**Task objective**: From the listing that follows, count the lines including "computer" and give the number alone.
******************************
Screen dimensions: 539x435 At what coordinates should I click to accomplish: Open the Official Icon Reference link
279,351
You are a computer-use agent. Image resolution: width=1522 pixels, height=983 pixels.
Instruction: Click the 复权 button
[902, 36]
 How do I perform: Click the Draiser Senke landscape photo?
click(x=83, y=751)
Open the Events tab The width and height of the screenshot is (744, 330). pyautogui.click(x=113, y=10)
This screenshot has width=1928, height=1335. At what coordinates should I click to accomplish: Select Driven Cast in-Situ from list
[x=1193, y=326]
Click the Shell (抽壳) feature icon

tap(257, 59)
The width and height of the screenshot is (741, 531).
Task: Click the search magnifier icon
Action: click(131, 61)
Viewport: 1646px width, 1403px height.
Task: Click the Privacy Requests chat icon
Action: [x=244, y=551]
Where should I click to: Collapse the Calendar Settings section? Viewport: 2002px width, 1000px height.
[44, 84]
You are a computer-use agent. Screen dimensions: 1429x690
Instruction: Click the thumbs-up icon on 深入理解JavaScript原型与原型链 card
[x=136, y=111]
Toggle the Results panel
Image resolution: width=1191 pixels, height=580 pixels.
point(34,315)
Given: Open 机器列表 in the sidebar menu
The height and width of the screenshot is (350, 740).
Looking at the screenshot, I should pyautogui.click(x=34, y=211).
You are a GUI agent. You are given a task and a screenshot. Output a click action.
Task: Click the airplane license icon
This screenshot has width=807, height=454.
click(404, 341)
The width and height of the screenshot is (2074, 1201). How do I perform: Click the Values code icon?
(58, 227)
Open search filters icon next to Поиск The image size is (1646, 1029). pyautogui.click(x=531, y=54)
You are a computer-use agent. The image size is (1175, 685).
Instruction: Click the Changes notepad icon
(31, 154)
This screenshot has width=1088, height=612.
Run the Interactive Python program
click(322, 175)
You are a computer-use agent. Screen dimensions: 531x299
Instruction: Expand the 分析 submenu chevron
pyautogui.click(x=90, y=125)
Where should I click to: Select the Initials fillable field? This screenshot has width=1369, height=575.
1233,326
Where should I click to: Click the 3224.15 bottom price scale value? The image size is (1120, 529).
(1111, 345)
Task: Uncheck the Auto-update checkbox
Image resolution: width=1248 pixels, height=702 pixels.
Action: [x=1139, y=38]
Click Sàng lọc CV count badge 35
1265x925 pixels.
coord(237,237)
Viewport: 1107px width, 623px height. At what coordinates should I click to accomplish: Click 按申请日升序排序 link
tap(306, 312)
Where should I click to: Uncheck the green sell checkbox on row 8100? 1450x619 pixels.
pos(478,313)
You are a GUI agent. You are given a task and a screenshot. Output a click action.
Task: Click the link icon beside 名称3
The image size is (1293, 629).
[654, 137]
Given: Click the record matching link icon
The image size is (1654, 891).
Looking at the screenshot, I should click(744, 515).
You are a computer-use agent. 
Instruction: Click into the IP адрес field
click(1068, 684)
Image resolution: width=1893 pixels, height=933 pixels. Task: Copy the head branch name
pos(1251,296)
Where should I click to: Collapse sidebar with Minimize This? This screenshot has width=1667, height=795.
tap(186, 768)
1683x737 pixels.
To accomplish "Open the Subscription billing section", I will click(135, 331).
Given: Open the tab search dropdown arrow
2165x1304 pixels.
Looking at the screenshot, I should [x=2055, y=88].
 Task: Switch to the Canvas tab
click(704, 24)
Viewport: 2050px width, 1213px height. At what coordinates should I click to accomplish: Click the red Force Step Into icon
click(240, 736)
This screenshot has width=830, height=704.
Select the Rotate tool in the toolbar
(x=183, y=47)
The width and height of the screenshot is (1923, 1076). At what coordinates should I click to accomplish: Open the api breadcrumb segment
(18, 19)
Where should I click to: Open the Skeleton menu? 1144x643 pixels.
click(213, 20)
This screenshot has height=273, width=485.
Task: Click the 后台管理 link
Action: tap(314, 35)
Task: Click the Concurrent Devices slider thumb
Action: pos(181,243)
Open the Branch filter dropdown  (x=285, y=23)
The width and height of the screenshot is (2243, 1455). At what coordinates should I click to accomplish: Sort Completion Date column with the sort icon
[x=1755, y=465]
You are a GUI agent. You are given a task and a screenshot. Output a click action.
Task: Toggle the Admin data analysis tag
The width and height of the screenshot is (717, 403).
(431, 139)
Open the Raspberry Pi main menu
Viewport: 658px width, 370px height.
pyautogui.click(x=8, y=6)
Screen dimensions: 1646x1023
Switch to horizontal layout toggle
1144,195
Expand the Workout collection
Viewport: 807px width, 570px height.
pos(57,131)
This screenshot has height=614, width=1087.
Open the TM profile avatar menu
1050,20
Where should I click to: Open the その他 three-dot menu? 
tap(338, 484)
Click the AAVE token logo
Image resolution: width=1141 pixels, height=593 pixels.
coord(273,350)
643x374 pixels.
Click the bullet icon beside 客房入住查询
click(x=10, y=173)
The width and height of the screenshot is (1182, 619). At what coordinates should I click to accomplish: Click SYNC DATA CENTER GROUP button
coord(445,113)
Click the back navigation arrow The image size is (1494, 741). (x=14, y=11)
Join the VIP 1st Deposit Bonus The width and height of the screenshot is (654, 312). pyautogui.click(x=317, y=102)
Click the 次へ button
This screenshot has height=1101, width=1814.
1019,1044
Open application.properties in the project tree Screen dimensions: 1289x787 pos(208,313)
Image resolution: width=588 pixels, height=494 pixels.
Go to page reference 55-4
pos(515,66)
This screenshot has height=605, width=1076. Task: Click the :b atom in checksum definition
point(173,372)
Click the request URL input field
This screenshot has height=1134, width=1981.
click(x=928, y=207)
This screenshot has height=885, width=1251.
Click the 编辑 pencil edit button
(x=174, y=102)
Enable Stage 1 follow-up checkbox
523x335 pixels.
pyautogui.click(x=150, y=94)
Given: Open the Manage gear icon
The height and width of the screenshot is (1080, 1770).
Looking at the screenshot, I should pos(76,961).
******************************
**Worked solution**: 5